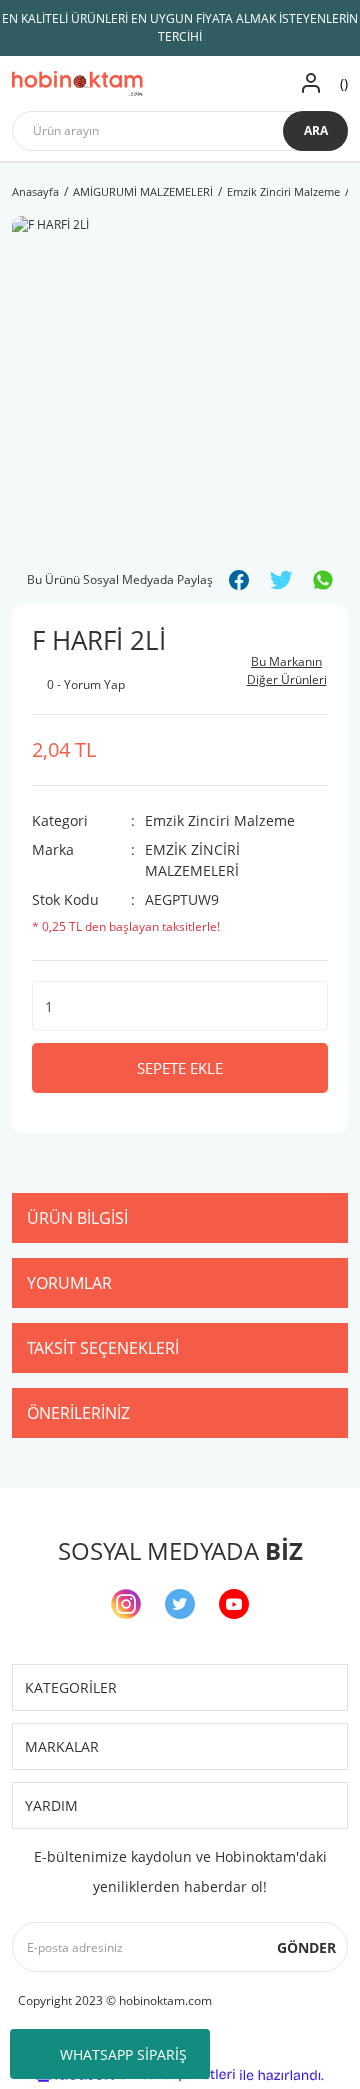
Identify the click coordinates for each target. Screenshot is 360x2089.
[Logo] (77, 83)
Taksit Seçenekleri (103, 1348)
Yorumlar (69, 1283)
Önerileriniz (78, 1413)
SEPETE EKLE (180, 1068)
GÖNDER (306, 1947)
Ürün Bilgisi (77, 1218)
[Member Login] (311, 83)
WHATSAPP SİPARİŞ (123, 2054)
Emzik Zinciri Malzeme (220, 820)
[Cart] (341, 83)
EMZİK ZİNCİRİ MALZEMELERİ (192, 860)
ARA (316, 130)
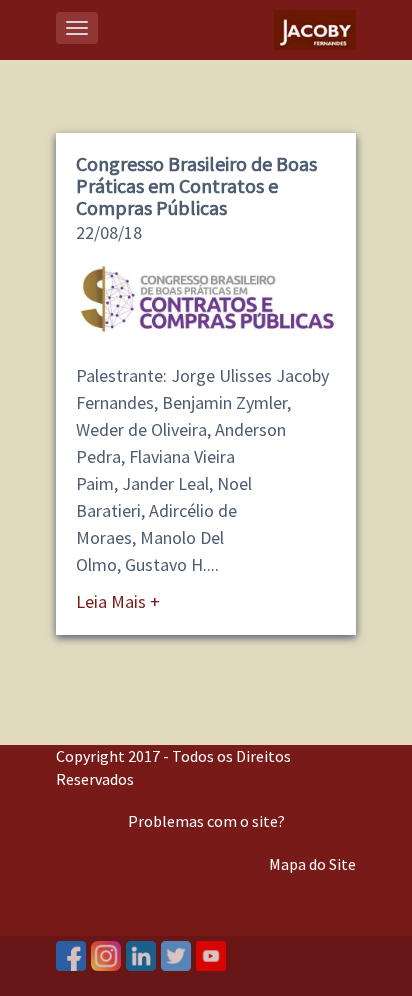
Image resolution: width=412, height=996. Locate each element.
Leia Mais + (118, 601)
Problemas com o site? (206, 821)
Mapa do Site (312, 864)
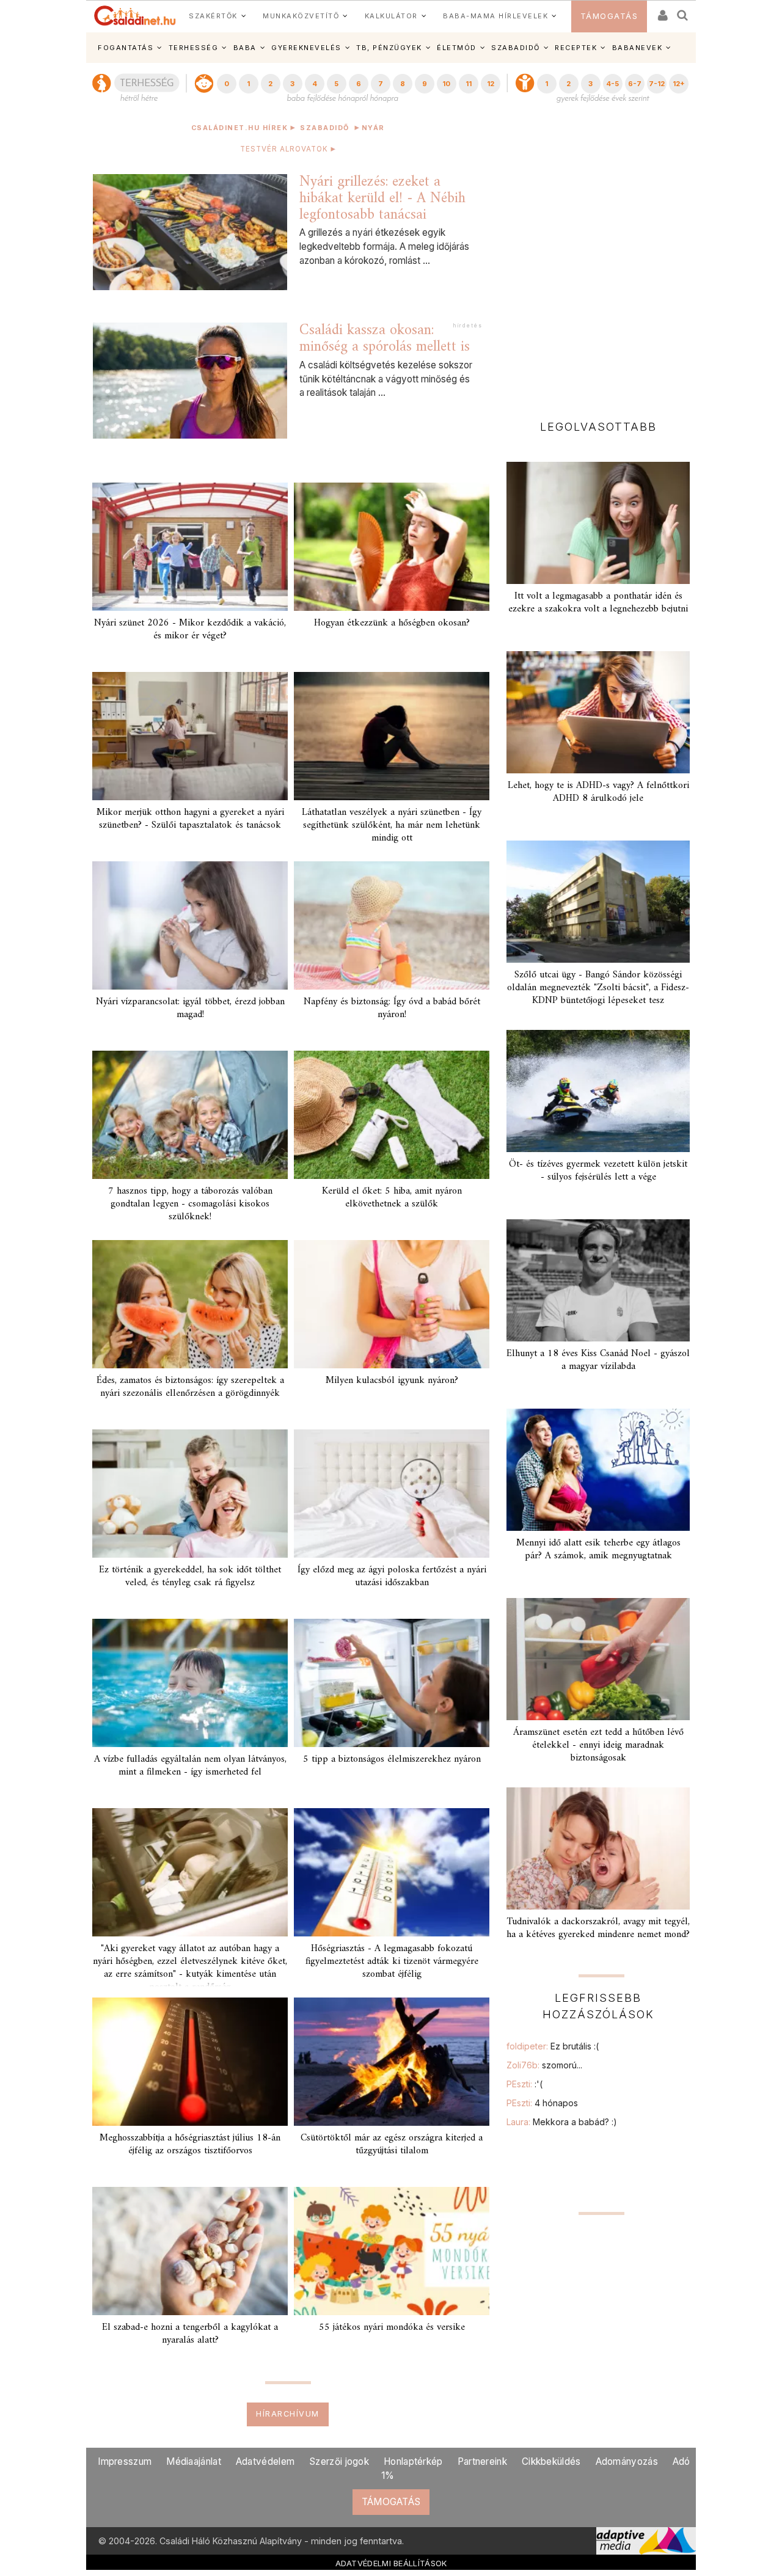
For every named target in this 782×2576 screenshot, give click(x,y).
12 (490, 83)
---
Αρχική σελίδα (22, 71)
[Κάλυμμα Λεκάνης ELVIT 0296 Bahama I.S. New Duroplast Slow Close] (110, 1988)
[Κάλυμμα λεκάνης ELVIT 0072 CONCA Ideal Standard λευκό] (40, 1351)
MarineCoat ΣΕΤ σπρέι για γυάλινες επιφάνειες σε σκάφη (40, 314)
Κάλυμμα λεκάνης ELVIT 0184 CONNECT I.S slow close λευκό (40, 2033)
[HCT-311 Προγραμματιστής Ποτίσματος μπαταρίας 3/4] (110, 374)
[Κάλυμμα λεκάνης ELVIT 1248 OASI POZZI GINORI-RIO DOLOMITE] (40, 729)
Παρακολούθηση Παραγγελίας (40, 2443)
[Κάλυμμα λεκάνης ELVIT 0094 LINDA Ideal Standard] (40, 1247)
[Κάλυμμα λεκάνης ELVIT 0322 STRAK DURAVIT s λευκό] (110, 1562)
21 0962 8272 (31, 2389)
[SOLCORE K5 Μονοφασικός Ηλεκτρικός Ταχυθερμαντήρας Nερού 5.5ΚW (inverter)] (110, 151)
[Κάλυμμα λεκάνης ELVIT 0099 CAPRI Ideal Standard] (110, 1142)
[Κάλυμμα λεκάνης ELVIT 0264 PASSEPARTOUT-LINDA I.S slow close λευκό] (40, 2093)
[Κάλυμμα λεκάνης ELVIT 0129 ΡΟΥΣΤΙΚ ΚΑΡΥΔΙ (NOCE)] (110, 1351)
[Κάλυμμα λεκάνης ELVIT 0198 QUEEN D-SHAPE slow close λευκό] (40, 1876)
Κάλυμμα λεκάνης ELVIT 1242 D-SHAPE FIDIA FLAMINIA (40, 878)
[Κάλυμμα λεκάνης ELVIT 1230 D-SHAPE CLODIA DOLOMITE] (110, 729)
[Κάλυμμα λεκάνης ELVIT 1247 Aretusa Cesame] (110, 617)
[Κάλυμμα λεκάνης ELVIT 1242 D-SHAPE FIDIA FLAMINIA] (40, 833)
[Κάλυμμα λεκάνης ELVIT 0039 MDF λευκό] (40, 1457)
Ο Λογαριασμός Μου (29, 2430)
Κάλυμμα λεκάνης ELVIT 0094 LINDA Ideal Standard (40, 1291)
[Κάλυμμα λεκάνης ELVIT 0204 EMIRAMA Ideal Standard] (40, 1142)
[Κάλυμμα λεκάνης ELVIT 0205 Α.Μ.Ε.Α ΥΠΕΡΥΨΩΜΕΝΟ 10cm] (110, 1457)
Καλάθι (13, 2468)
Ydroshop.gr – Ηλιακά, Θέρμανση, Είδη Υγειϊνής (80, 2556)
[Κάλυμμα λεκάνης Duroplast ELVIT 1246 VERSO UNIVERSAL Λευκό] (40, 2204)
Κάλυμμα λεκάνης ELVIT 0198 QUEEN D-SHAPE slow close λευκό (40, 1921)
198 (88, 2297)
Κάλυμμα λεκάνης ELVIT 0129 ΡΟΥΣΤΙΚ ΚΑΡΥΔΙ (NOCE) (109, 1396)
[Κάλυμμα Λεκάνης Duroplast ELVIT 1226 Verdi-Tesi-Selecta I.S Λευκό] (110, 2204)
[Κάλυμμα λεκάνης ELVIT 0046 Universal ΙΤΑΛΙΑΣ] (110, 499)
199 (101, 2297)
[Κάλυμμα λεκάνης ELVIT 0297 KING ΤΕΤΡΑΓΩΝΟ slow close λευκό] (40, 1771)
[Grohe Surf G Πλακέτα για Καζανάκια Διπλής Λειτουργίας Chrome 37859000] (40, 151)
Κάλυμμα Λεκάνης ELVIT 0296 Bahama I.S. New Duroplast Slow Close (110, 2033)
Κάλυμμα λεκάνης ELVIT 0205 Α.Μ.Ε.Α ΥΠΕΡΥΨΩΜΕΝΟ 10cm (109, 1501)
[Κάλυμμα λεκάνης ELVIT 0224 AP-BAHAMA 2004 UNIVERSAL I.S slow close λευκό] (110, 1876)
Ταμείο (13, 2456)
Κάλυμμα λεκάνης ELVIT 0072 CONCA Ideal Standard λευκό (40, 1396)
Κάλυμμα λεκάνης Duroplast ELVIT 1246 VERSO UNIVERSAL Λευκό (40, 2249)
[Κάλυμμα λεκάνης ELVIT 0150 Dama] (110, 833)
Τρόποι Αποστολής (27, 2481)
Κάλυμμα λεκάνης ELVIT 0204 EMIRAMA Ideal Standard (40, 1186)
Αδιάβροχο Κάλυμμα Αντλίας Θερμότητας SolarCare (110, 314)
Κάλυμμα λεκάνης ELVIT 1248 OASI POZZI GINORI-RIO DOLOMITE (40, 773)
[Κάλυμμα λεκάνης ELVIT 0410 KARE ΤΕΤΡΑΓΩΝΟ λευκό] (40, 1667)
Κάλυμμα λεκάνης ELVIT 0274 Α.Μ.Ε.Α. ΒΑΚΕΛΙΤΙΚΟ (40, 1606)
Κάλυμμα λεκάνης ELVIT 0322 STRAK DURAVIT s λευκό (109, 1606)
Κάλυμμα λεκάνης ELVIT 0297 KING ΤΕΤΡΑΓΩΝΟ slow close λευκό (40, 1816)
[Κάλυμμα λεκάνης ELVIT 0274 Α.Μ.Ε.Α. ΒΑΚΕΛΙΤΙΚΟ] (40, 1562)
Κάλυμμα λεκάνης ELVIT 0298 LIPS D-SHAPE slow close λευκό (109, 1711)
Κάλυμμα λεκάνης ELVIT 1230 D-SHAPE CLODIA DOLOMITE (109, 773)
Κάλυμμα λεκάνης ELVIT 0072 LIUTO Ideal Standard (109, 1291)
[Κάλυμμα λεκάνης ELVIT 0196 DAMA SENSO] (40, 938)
==
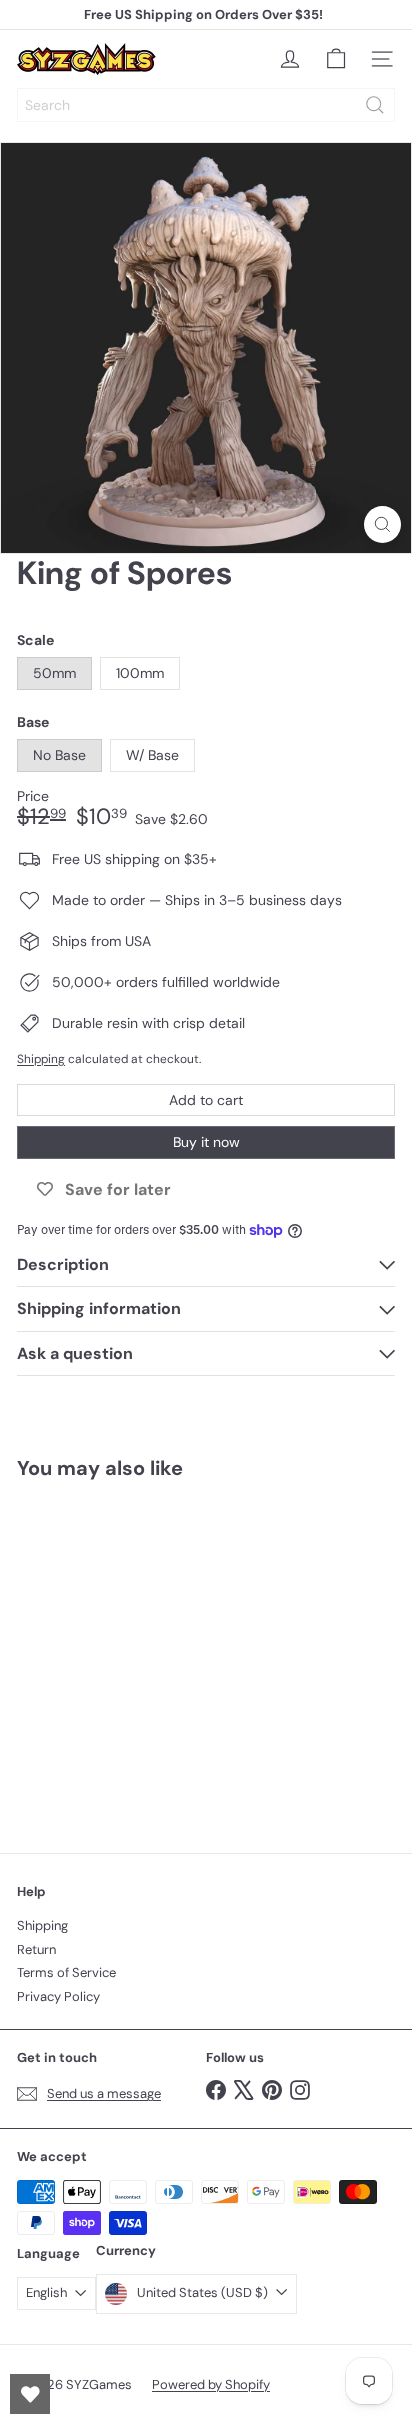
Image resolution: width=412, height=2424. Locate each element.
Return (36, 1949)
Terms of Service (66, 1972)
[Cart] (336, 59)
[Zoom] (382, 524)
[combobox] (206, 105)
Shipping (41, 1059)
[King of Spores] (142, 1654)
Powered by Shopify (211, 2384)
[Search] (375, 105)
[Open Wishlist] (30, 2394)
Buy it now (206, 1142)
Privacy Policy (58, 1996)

▶ _Work to be completed_: From the material above, copy exactly the lines between the line holding "Close (110, 2033)" and the line holding "[Κάλυμμα λεκάνης ELVIT 0196", inclusive, and only those.

▶ _Output for this exercise_:
Κάλυμμα Λεκάνης ELVIT 0296 Bahama I.S. New Duroplast Slow Close (110, 2033)
Κάλυμμα λεκάνης ELVIT 0205 Α.Μ.Ε.Α ΥΠΕΡΥΨΩΜΕΝΟ 10cm (109, 1501)
[Κάλυμμα λεκάνης ELVIT 0224 AP-BAHAMA 2004 UNIVERSAL I.S slow close λευκό] (110, 1876)
Ταμείο (13, 2456)
Κάλυμμα λεκάνης ELVIT 0072 CONCA Ideal Standard λευκό (40, 1396)
Κάλυμμα λεκάνης Duroplast ELVIT 1246 VERSO UNIVERSAL Λευκό (40, 2249)
[Κάλυμμα λεκάνης ELVIT 0150 Dama] (110, 833)
Τρόποι Αποστολής (27, 2481)
Κάλυμμα λεκάνης ELVIT 0204 EMIRAMA Ideal Standard (40, 1186)
Αδιάβροχο Κάλυμμα Αντλίας Θερμότητας SolarCare (110, 314)
Κάλυμμα λεκάνης ELVIT 1248 OASI POZZI GINORI-RIO DOLOMITE (40, 773)
[Κάλυμμα λεκάνης ELVIT 0410 KARE ΤΕΤΡΑΓΩΝΟ λευκό] (40, 1667)
Κάλυμμα λεκάνης ELVIT 0274 Α.Μ.Ε.Α. ΒΑΚΕΛΙΤΙΚΟ (40, 1606)
Κάλυμμα λεκάνης ELVIT 0322 STRAK DURAVIT s λευκό (109, 1606)
Κάλυμμα λεκάνης ELVIT 0297 KING ΤΕΤΡΑΓΩΝΟ slow close λευκό (40, 1816)
[Κάλυμμα λεκάνης ELVIT 0274 Α.Μ.Ε.Α. ΒΑΚΕΛΙΤΙΚΟ] (40, 1562)
Κάλυμμα λεκάνης ELVIT 0298 LIPS D-SHAPE slow close λευκό (109, 1711)
Κάλυμμα λεκάνης ELVIT 1230 D-SHAPE CLODIA DOLOMITE (109, 773)
Κάλυμμα λεκάνης ELVIT 0072 LIUTO Ideal Standard (109, 1291)
[Κάλυμμα λεκάνης ELVIT 0196 DAMA SENSO] (40, 938)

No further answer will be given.